What it is
The query-time RAG path the project’s six retrieval articles converged on, lifted into one importable Pipeline class. Replaces ~250 lines of hand-rolled embed + pgvector + chat-completions glue per article.
The strict-context grounded prompt is reproduced verbatim from the article. Embed and rerank inherit NIMClient.chat’s retry policy, so co-resident memory pressure on the Spark’s unified pool doesn’t fail the pipeline.
Public API
from fieldkit.rag import (
Pipeline,
Document,
Chunk,
DEFAULT_EMBED_MODEL, # "nvidia/llama-nemotron-embed-1b-v2"
DEFAULT_EMBED_DIM, # 1024
DEFAULT_EMBED_BATCH, # 32
DEFAULT_CHUNK_TOKENS, # 900
CHUNKS_PER_DOC_MAX, # 10000
DEFAULT_RERANK_URL,
DEFAULT_RERANK_MODEL, # "nvidia/llama-3.2-nv-rerankqa-1b-v2"
DEFAULT_SYSTEM_PROMPT,
RAGError,
)
Tunable constants
These module-level defaults are exported so callers can read them, log them, or override them per-call without re-deriving the numbers from the article history.

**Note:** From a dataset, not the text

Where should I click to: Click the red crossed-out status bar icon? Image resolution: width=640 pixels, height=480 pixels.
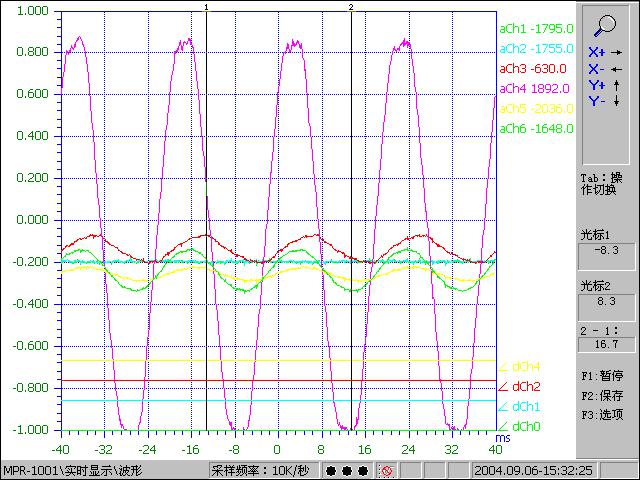tap(385, 470)
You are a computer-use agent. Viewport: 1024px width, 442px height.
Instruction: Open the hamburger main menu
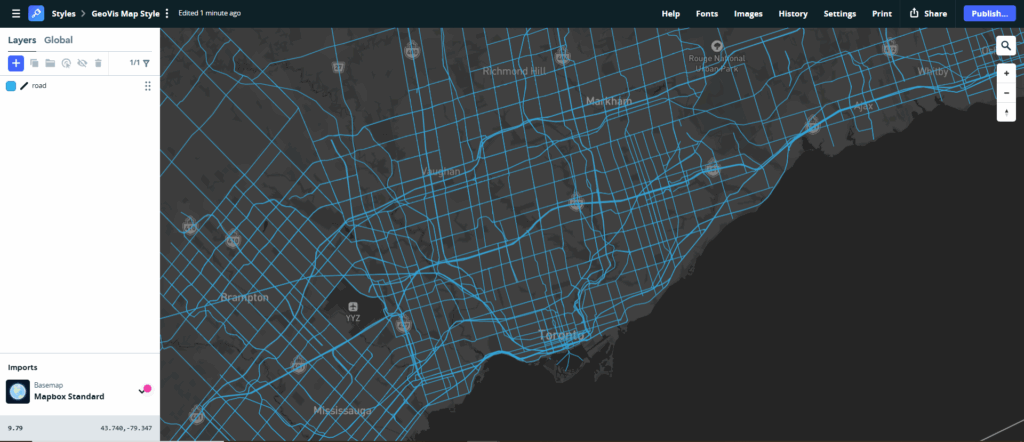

| Constant | Default | What it controls |
|---|---|---|
DEFAULT_EMBED_MODEL | "nvidia/llama-nemotron-embed-1b-v2" | The 1024-d Matryoshka embedder used across the project’s RAG articles. |
DEFAULT_EMBED_DIM | 1024 | Output dimensionality of the embedder. 1024-d gives a ~50% storage cut vs native 2048-d at ~4 recall points (the sweet spot from nemo-retriever-embeddings-local). |
DEFAULT_EMBED_BATCH | 32 | Passages embedded per /v1/embeddings call during .ingest(). Matches the article-#4 sweet spot of ~28 docs/s on Spark; raise it on bigger boxes, lower it if the embedder NIM is OOM-pressured. |
DEFAULT_CHUNK_TOKENS | 900 | Per-chunk token budget for .ingest(). Sized so a top-5 retrieval at this chunk size stays under fieldkit.nim.NIM_CONTEXT_WINDOW = 8192 with room for system + query + answer (see project_spark_nim_context_window). |
CHUNKS_PER_DOC_MAX | 10000 | Hard ceiling on chunks per document. Encoded into the chunk id formula chunk.id = doc.id * CHUNKS_PER_DOC_MAX + chunk_idx, so raising this changes the id arithmetic — only bump it if you also re-ingest the corpus from scratch. .ingest() raises RAGError if a doc would exceed the cap. |
DEFAULT_RERANK_URL | NGC hosted reranker | Where rerank requests go when rerank_url is set. Switch to a local URL when GB10-native TRT plans for the reranker land. |
DEFAULT_RERANK_MODEL | "nvidia/llama-3.2-nv-rerankqa-1b-v2" | Model id sent in the rerank request body. Override on Pipeline(..., rerank_model=...) when pointing at a different reranker. |
Pipeline(embed_url, pgvector_dsn, generator: NIMClient, rerank_url=None, ...)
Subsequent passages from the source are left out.